The Jakarta Post
The government has launched a psychological consultation service to ensure the public’s mental health in facing the coronavirus outbreak. (Shutterstock/Lizardflms)
The government has launched a psychological consultation service to ensure the public’s mental health during the coronavirus outbreak.
The service, called the Psychological Services for Mental Health (Sejiwa) program, aims to ensure the mental health of COVID-19 patients and the increasingly anxious public. It was initiated by the Executive Office of the Presidential.
“The [executive office] deems a national psychological service necessary to ensure the mental health of the people,” Presidential Chief of Staff Moeldoko said during a press conference to launch the service on Wednesday, adding that the program had received the go-ahead from President Joko “Joko” Widodo.
The psychological consultation service can be accessed by dialing extension 8 on the National COVID-19 hotline of 119, where the caller would be connected to one of 162 volunteer psychologists from the Indonesian Psychology Association (HIMPSI).
The psychologists would provide multi-tier psychological support, from providing self-care and early psychological help to referring the callers to 533 psychologists across the country for further counseling and psychotherapy if necessary.
Present during the conference, Health Ministry’s health services director general Bambang Wibowo said that, while there had yet to be a study connecting COVID-19 to deteriorating mental health, past pandemics and disasters such as the 2003 SARS pandemic and the 2004 Aceh tsunami had been connected to long-term mental disorders, such as post-traumatic stress disorder (PTSD), that could still be diagnosed years after the incident.
He added that the psychological impact could affect the vulnerable demography, such as the elderly, children, teenagers and health workers.
Moeldoko also expressed hope that the program could help women and children experiencing domestic abuse during a period where people are advised to stay at home, as the Legal Aid Foundation of the Indonesian Women’s Association for Justice (LBH APIK) reported 59 cases of physical and sexual violence from March 16 to 30.

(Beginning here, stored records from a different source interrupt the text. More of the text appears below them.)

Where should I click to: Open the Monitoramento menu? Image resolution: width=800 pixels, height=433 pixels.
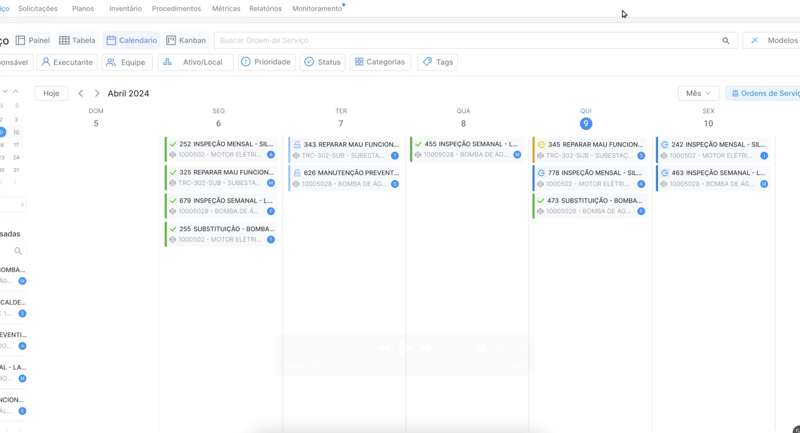click(x=317, y=8)
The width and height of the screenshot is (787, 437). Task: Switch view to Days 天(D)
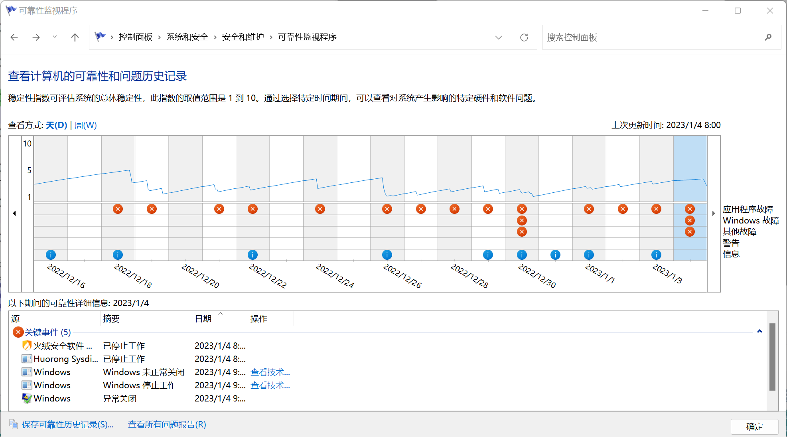click(56, 125)
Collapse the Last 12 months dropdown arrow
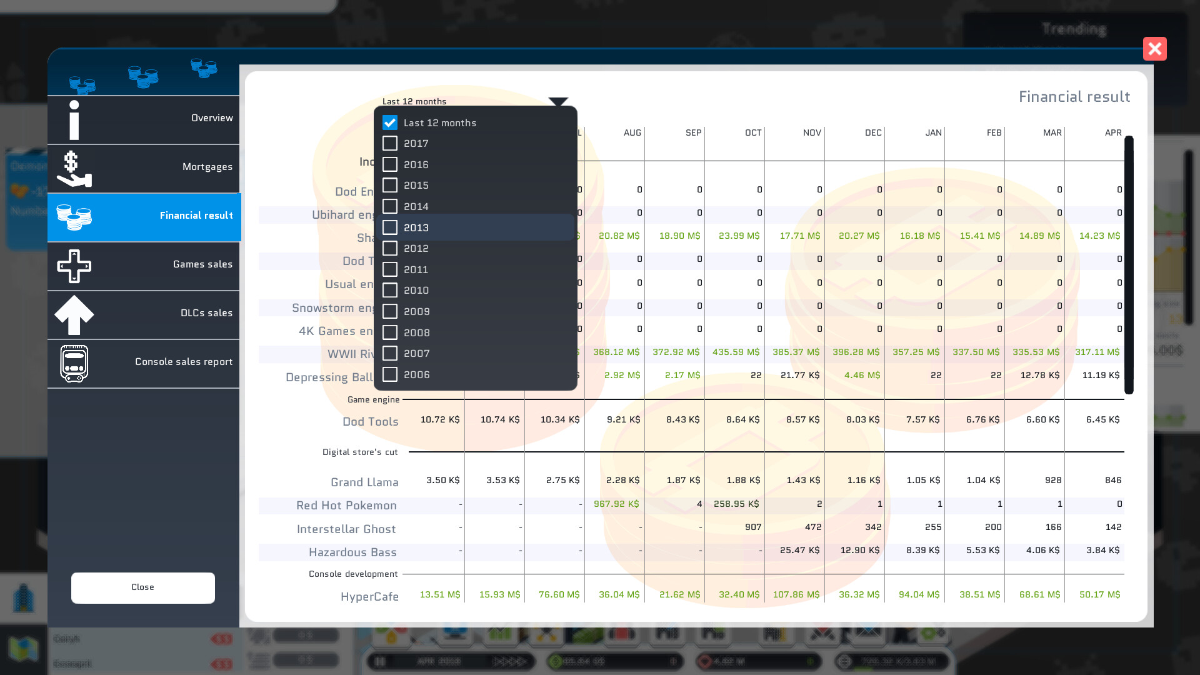 point(558,101)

The Women’s Empowerment and Child Protection Ministry also reported 275 cases of violence against women and 368 cases of violence against children between March 2 and April 25, affecting 277 women and 407 children.
“Women and children are vulnerable to the COVID-19 impacts in terms of health, social security and financial security,” Women’s Empowerment and Child Protection Minister I Gusti Ayu Bintang said during the conference, adding that the ministry would continue to provide assistance and protection for victims of domestic abuse amid the national health crisis.
Nursita Tyatsutami and her mother, who become cases 1 and 2 of COVID-19 in Indonesia back in March, said that mental health also played a key role in keeping the body healthy and ready to fight the virus causing COVID-19.
Nursita said that she and her family had felt stressed not only because she had contracted the disease but because her identity had been revealed and garnered unwanted attention from media outlets and the public. The pressure had caused her symptoms to worsen during the later stage of her treatment, she claimed.
“I also experienced a mental breakdown shortly after I left the hospital due to the external pressure, but a psychologist who was an acquaintance of my friend helped me,” she said at the same occasion.
“I talked with the psychologist for the whole day, spending hours to tell my experience until I felt relieved. My blood pressure finally went down and I could breathe easily again,” she said.